“El hasta pronto a Rosa Infante”

Cierro los ojos y la veo en nuestra querida Ciudad Escolar Libertad. La veo con su eterna sonrisa, su descomunal tamaño para la edad, y su color negrísimo de piel, dentro de una cancha de baloncesto intentando burlar al rival y anotar la ansiada canasta que amplíe o recorte la ventaja para su quinteto. Cierro los ojos y la veo. La veo afable, cariñosa para con todos, y, lo puedo decir, con su inteligencia extrema, la misma que, tiempo después, le permitió acceder, tras incansables y sacrificados años de estudio, al título de Doctora en Medicina.

Cierro los ojos y me veo, la veo, reencontrándonos el 23 de agosto de 1984, cuando un grupo de quinceañeros, jugando inocentemente a convertirse en oficiales de las FAR, matriculó en la Escuela Militar Camilo Cienfuegos de Capdevila.

Me veo, la veo, obviamente, inmersa en las largas jornadas para entender el intríngulis característico de cada asignatura acompañadas, ¿por qué no?, de música bailable y entrenamientos deportivos.

Luego, con el transcurso del tiempo, la graduación, y tras el ¡JURAMOS!, el sendero de cada cual. Ese mismo que, hoy, a más de 30 años de aquel 4 de julio de 1987, al volver la vista nos damos cuenta que, hay personas, compañeros imprescindibles, porque todos los son, que nunca más, hemos coincidido en espacio físico. FACEBOOK nos brinda un aliciente, pero el abrazo sincero, con algunos no se ha concretado, y en los casos más extremos no volverá a repetirse.

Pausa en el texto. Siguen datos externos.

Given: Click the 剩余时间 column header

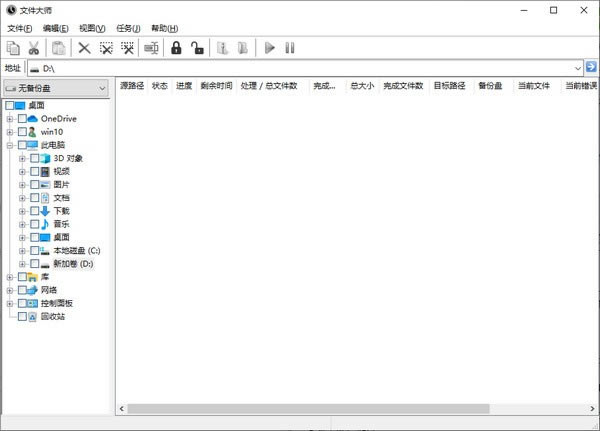Looking at the screenshot, I should tap(216, 86).
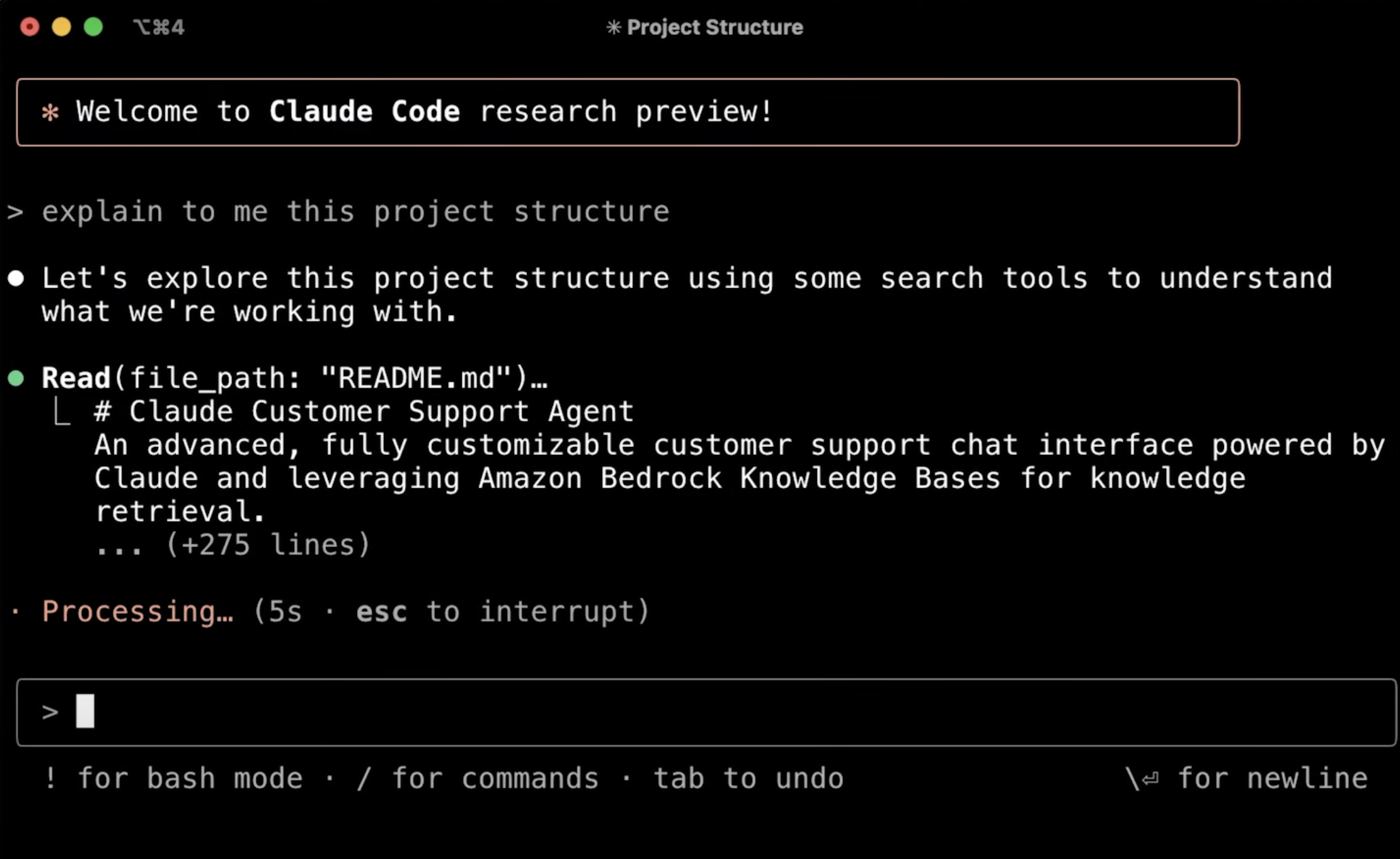1400x859 pixels.
Task: Click the green zoom window button
Action: click(x=93, y=27)
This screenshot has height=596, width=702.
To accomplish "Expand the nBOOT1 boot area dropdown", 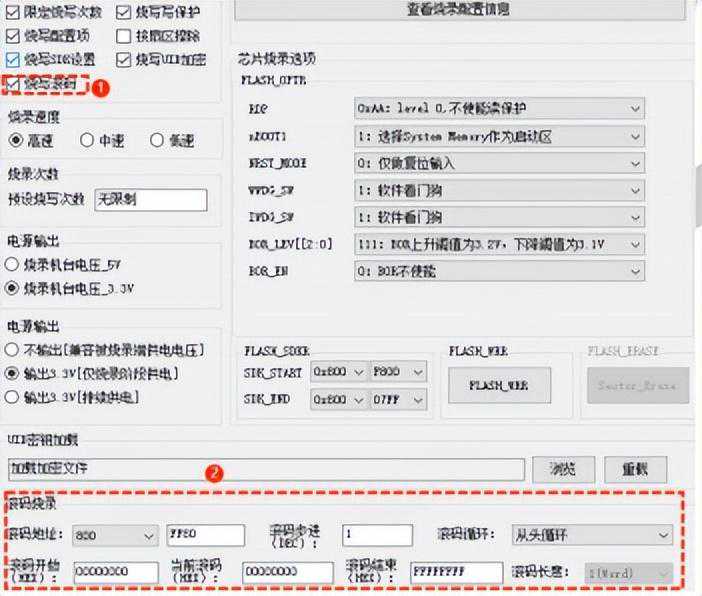I will click(x=499, y=135).
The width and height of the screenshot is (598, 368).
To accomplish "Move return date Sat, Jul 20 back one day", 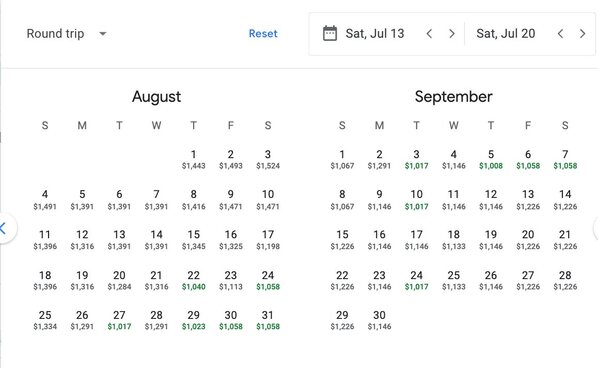I will click(x=560, y=34).
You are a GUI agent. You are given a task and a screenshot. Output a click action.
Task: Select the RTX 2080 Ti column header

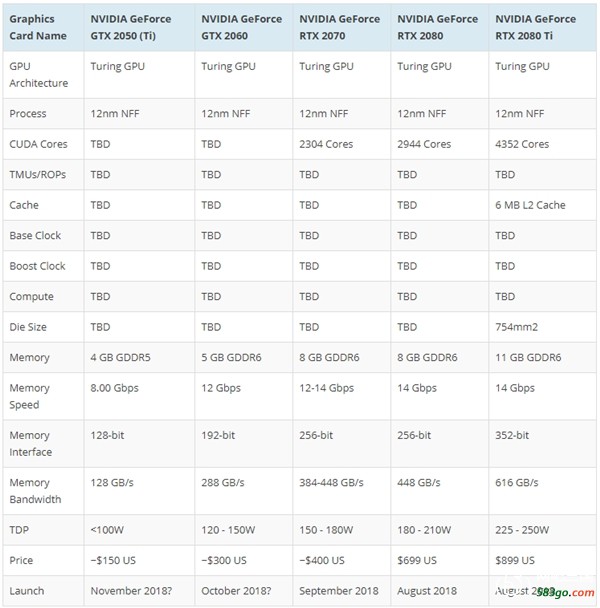(x=542, y=27)
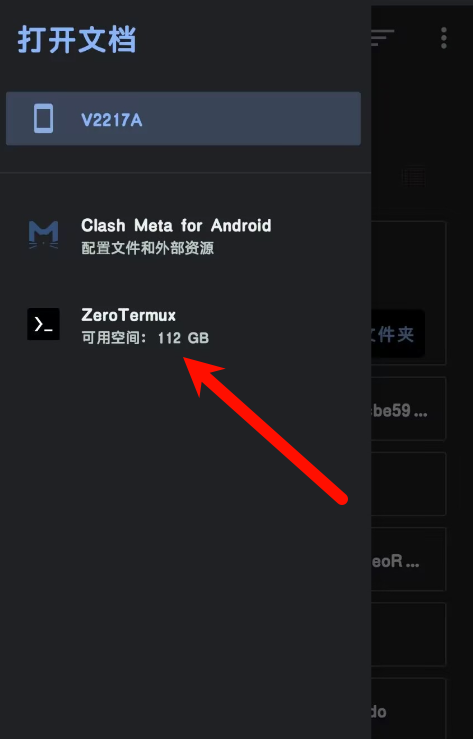The height and width of the screenshot is (739, 473).
Task: Tap the 打开文档 drawer title
Action: point(77,40)
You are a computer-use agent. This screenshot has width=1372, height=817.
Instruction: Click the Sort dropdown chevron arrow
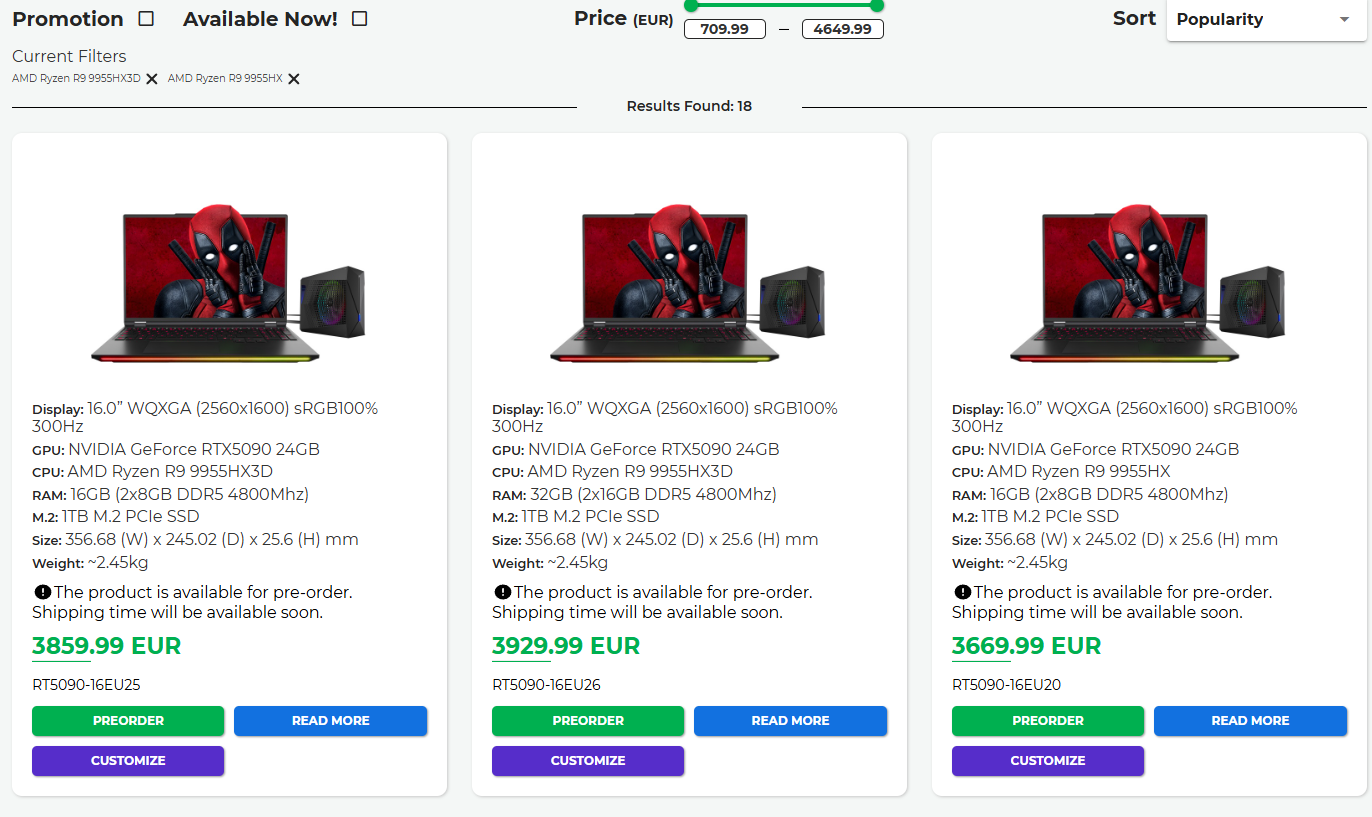tap(1344, 19)
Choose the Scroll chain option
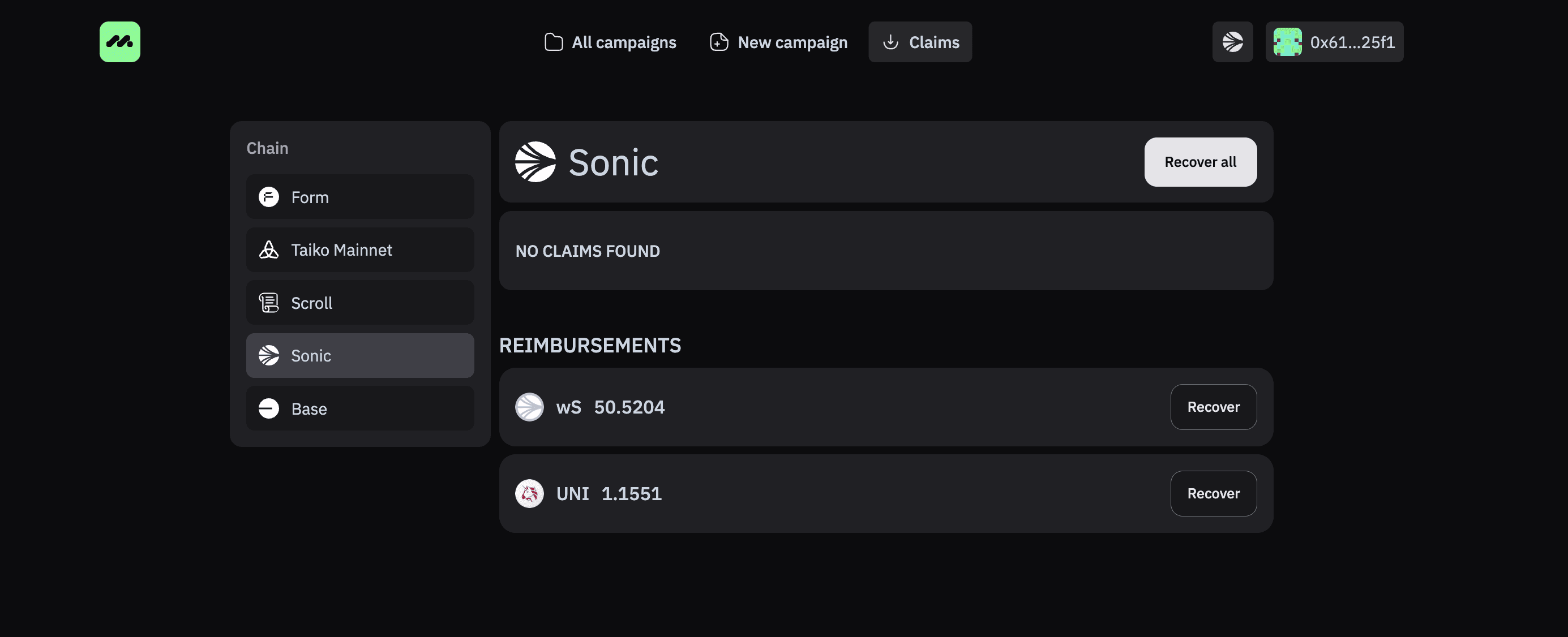Screen dimensions: 1568x637 coord(359,303)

David Torres es historia, como también Ernesto González Fundora y Joaquín Barrios. El traslado, abrupto a una dimensión extra terrenal los convierte en eternos celadores de nuestro andar por el mundo. Cuando apenas lamentábamos la partida del último, nos estremece la noticia de que Rosita Infante ya no estará entre nosotros.

Duele. Duele mucho su adiós, en el que quedó interrupto ese abrazo sincero y el “cuídense” reparador. Duele saber que se apagó, para siempre, su eterna sonrisa, la que nos alegró en momentos que apenas teníamos para pasar el rato. Partió Rosita a un mundo que, indefectiblemente, nos espera a pesar de la resistencia nata del ser humano.

Allá está. Allá está quizás disfrutando de un buen partido de baloncesto. O emitiendo un certero consejo. O, sencillamente, aguardando la llegada de cada uno de nosotros para retomar cualquiera de nuestros díscolos procederes de adolescentes.

“No tengo consuelo”, comentó Olivia Sueiro, otra de las féminas que nos trazó la vida en los predios de Ciudad Libertad. Y es que la muerte duele, aún más cuando convierte en ángeles a quienes queda mucho por hacer, y dar, en este apresurado planeta.

Adiós, doctora. Hasta siempre. Hasta que nos volvamos a encontrar. Hasta ese momento en que convertidos todos en ángeles coincidamos en la dimensión que, por anticipado, te abrió las puertas.

Agradezco, agradecemos que la vida te haya ubicado, con sapiencia, en nuestros caminos. Hasta siempre, Rosa Infante, o mejor hasta pronto.